Berlusconi wzywa do zgody ws. konstytucji
Otwierając konferencję miedzyrządową Unii Europejskiej w sprawie przyszłej unijnej konstytucji, premier Włoch Silvio Berlusconi wezwał obecne i przyszłe państwa UE do zgody i do rezygnacji z partykularnych interesów.
04.10.2003 | aktual.: 04.10.2003 12:00
Jednocześnie jednak premier przyznał, że żadna konstytucja nie może się zrodzić ani trwać, jeżeli jest sprzeczna z żywotnymi interesami i wartościami choćby tylko jednego z jej sygnatariuszy".
Berlusconi wyraził "mocne przekonanie", że konferencja międzyrządową zakończy się "w przewidzianym terminie", ale nie sprecyzował, czy chodzi mu o zaproponowaną przez niego samego datę 12-13 grudnia, czy też o ostateczny termin, wyznaczony przez czerwcowy szczyt UE w Salonikach.
Unijni przywódcy uzgodnili wtedy, ze konstytucja musi być gotowa przed wyborami do Parlamentu Europejskiego w czerwcu 2004 r. "W 1957 r. tutaj w Rzymie Wspólnota Europejska, początkowa mała Europa, zrodziła się z najdramatyczniejszej wojny domowej w swojej historii" - przypomniał Berlusconi.
"To był akt wiary, prawdziwy akt wiary. Dzisiaj jednak oczekuje się od nas nie aktu wiary, ale aktu woli w świecie naznaczonym przez nowe zagrożenia i wyzwania, ale także przez wielkie możliwości. To jest konferencja europejskiej woli, woli Europy, aby być Europą" - powiedział premier Włoch.
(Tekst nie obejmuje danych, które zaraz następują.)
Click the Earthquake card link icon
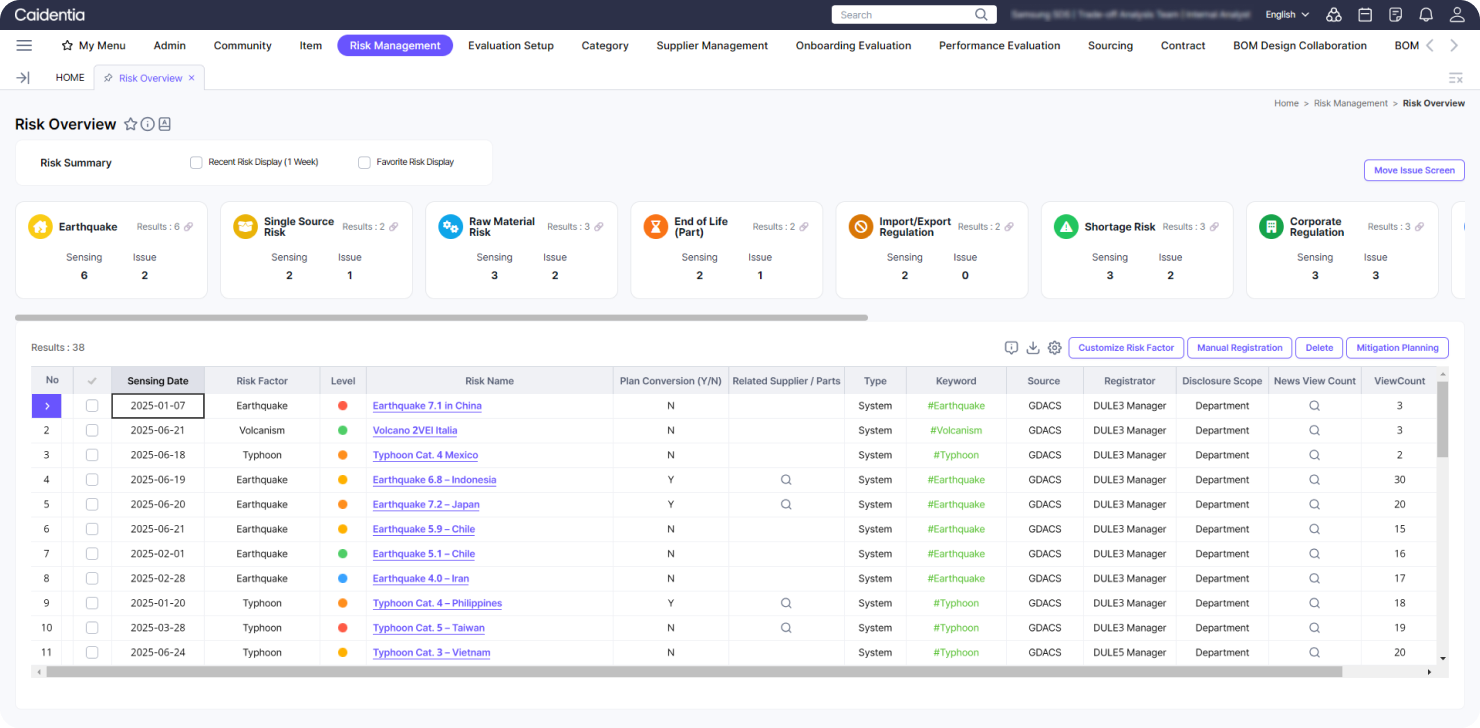 tap(188, 227)
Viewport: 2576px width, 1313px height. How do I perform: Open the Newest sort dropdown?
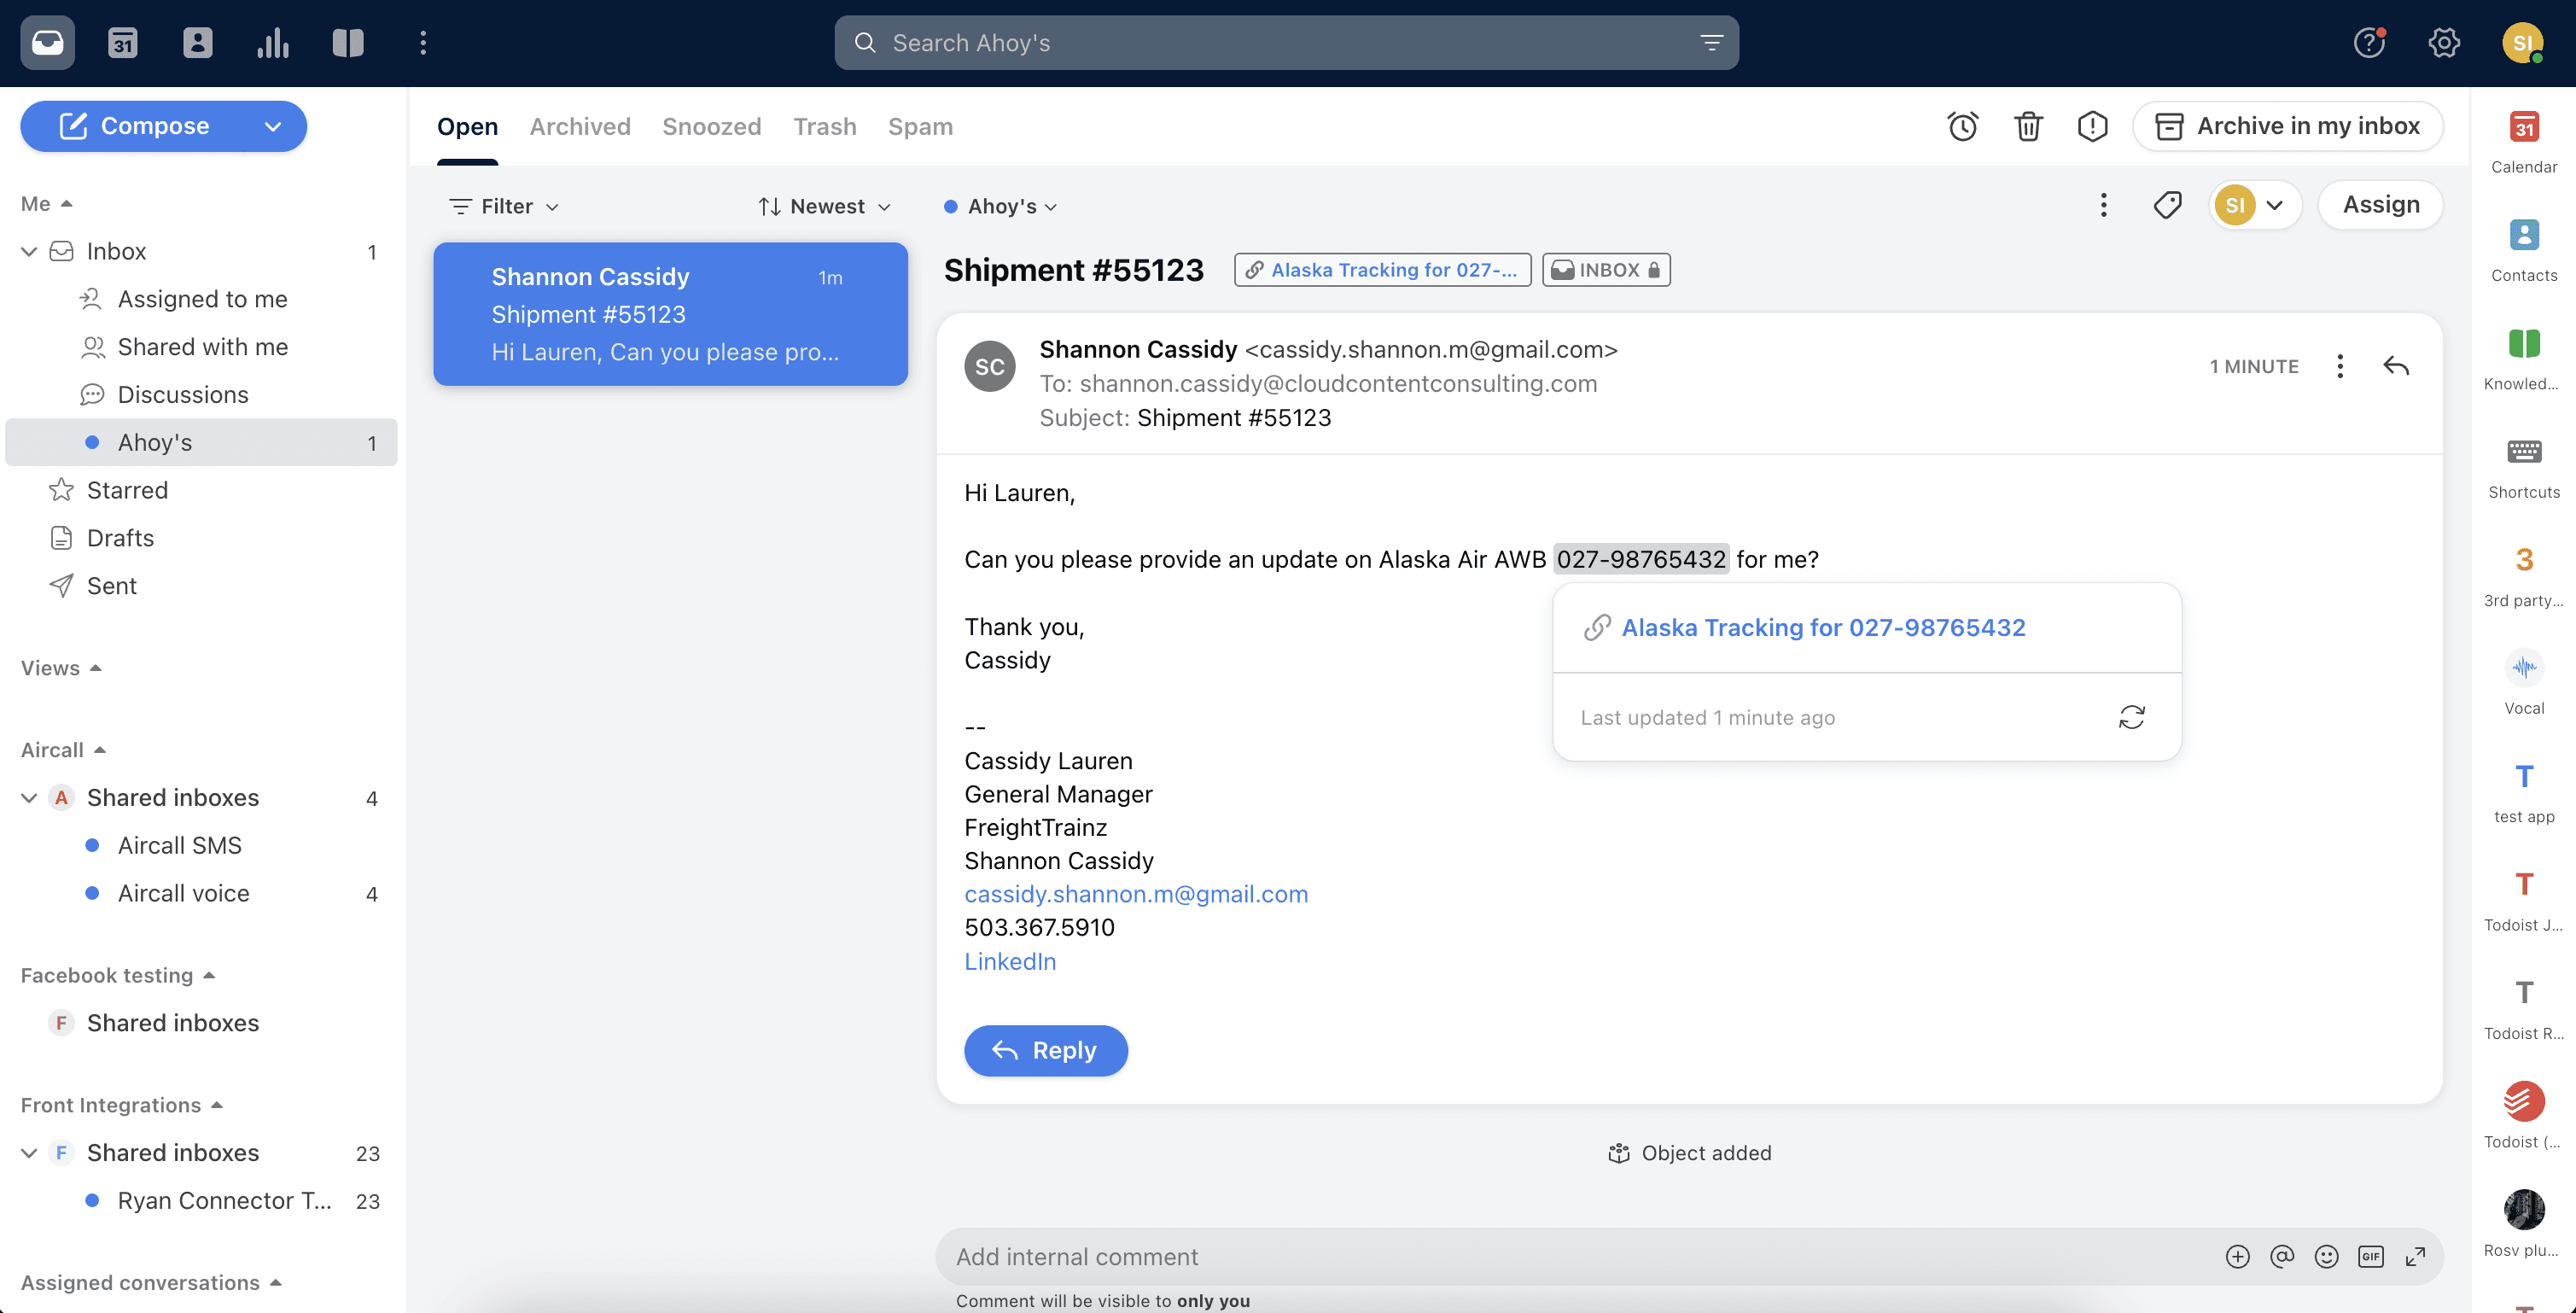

Zdaniem Berlusconiego "w świecie globalizacji Europa musi ponownie odkryć swoją tradycyjną rolę przywódczą, ożywiając korzenie swojej cywilizacji". Równocześnie Berlusconi opowiedział się za zachowaniem silnych więzi z krajami, które "zrodziły się z tej cywilizacji i którym (Europa) wiele zawdzięcza, takimi, jak Stany Zjednoczone".
W otwarciu konferencji międzyrządowej biorą udział przywódcy 25 obecnych i przyszłych państw członkowskich UE, w tym Polski, a także - jak obserwatorzy - ich odpowiednicy z Bułgarii, Rumunii i Turcji. Obrady toczą się w monumentalnym Pałacu Kongresowym, wzniesionym wraz z całą otaczającą go dzielnicą EUR w czasach Mussoliniego.